───── Document section ─────

9. Beware also of other big disk-bound operations. Use DROP TABLE or TRUNCATE (from MySQL-4.0 up) to empty a table, not DELETE FROM yourtable.

10. Use the multi-line INSERT to reduce communication overhead between the client and the server if you need to insert many rows:

INSERT INTO yourtable VALUES (1, 2), (5, 5);

This tip is of course valid for inserts into any table type, not just InnoDB.

7.6.9.1 The InnoDB Monitor

Starting from version 3.23.41 InnoDB includes the InnoDB Monitor which prints information on the InnoDB internal state. When swithed on, InnoDB Monitor will make the MySQL server to print data to the standard output about once every 10 seconds. This data is useful in performance tuning.

The printed information includes data on:

• table and record locks held by each active transaction,
• lock waits of a transactions,
• semaphore waits of threads,
• pending file i/o requests,
• buffer pool statistics, and
• purge and insert buffer merge activity of the main thread of InnoDB.

You can start InnoDB Monitor through the following SQL command:

CREATE TABLE innodb_monitor(a int) type = innodb;

and stop it by

DROP TABLE innodb_monitor;

The CREATE TABLE syntax is just a way to pass a command to the InnoDB engine through the MySQL SQL parser: the created table is not relevant at all for InnoDB Monitor. If you shut down the database when the monitor is running, and you want to start the monitor again, you have to drop the table before you can issue a new CREATE TABLE to start the monitor. This syntax may change in a future release.

───── Information supplied ─────

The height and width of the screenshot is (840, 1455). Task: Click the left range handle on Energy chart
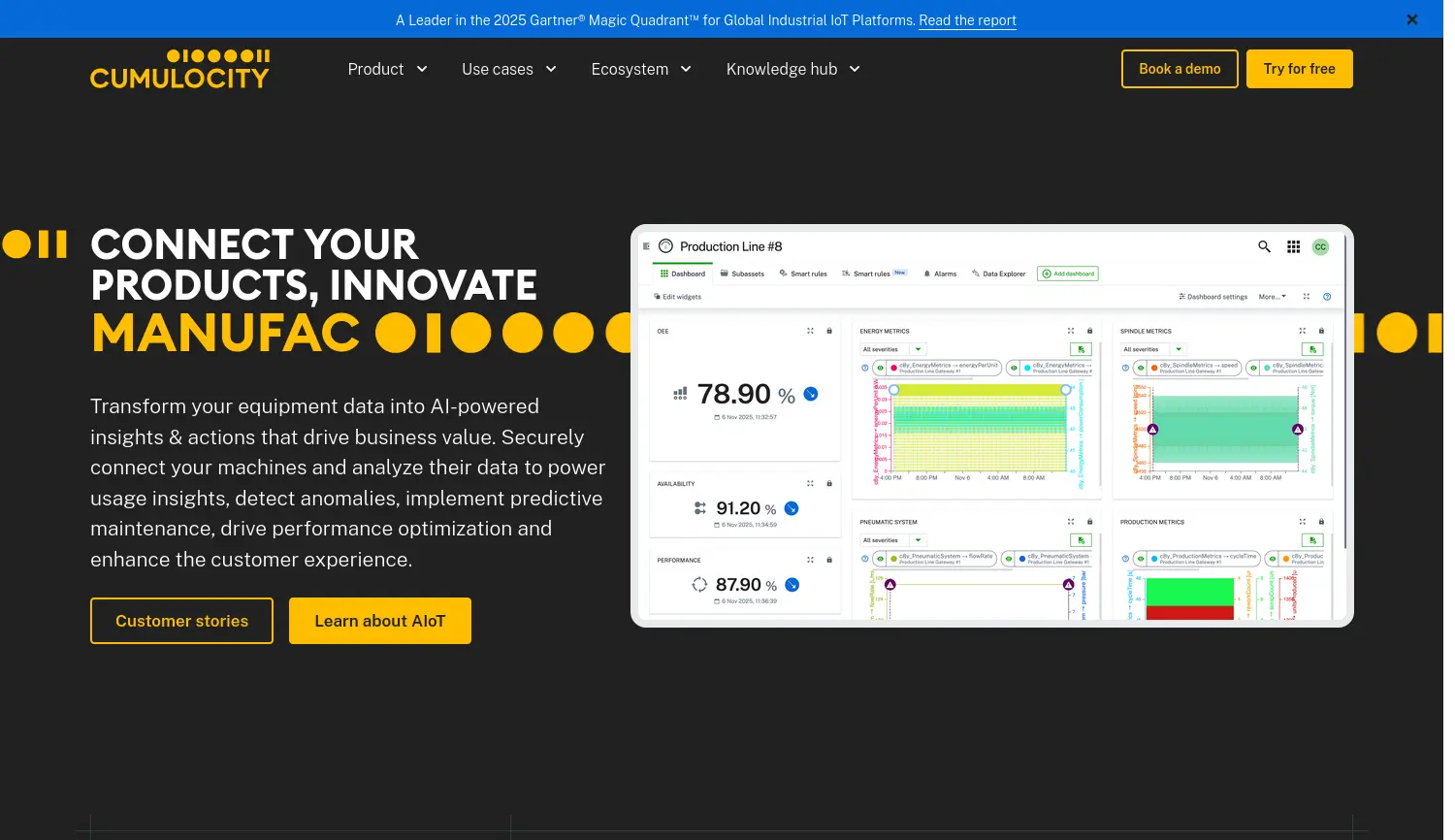coord(894,390)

─────

List of tasks:
a. Shorten the paragraph of the InnoDB excerpt that begins "Starting from version 3.23.41", keeping its main facts.
b. Write out the part of the InnoDB excerpt that begins at the words "10. Use the" and stops after "not just InnoDB.".
The material plays no part here.

Answer set:
a. From version 3.23.41, InnoDB has a Monitor that reports its internal state. When turned on, it makes the MySQL server print data to standard output roughly every 10 seconds, which helps with performance tuning.

b.
10. Use the multi-line INSERT to reduce communication overhead between the client and the server if you need to insert many rows:

INSERT INTO yourtable VALUES (1, 2), (5, 5);

This tip is of course valid for inserts into any table type, not just InnoDB.